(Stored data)
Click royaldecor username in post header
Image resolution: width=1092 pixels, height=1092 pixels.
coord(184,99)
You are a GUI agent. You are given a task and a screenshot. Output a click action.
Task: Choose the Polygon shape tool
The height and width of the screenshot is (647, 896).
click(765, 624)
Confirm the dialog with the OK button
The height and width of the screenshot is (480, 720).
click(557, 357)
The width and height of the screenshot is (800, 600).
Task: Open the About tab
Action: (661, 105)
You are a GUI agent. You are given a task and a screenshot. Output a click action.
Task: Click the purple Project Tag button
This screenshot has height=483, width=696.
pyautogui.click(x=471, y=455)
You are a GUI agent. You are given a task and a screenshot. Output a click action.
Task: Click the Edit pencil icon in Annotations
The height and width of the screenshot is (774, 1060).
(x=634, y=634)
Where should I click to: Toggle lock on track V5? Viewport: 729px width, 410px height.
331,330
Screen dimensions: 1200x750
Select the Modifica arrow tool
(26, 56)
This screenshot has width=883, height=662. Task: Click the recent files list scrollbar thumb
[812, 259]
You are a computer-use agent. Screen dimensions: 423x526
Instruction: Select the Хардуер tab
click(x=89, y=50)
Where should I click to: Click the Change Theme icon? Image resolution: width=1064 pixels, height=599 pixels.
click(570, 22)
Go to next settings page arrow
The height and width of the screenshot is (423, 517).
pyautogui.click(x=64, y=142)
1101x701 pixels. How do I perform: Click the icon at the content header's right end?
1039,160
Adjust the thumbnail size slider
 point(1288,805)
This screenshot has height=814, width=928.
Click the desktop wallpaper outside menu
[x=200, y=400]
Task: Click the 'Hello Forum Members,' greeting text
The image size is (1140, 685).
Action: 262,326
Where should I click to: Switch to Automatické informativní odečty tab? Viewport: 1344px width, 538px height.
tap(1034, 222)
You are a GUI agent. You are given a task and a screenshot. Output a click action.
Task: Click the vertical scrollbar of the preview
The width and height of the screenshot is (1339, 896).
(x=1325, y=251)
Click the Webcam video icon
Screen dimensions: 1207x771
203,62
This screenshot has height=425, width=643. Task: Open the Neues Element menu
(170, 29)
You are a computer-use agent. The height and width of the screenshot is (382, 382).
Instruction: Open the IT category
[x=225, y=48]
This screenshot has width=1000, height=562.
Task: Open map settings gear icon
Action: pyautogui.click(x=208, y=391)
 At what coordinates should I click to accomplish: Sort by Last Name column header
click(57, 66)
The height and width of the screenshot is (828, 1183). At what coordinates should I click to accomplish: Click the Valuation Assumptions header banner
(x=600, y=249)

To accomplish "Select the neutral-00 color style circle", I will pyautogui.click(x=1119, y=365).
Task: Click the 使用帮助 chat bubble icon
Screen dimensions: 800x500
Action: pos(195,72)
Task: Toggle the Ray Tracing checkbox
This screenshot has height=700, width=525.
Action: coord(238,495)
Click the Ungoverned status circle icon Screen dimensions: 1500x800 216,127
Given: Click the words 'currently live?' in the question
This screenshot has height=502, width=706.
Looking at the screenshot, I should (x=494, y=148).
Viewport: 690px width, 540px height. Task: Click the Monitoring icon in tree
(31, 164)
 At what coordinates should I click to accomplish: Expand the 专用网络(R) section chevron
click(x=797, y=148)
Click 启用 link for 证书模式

What is expected =>
Return every line above in which the string "circle" occurs.

Answer for the task =>
To accomplish "Select the neutral-00 color style circle", I will pyautogui.click(x=1119, y=365).
Click the Ungoverned status circle icon Screen dimensions: 1500x800 216,127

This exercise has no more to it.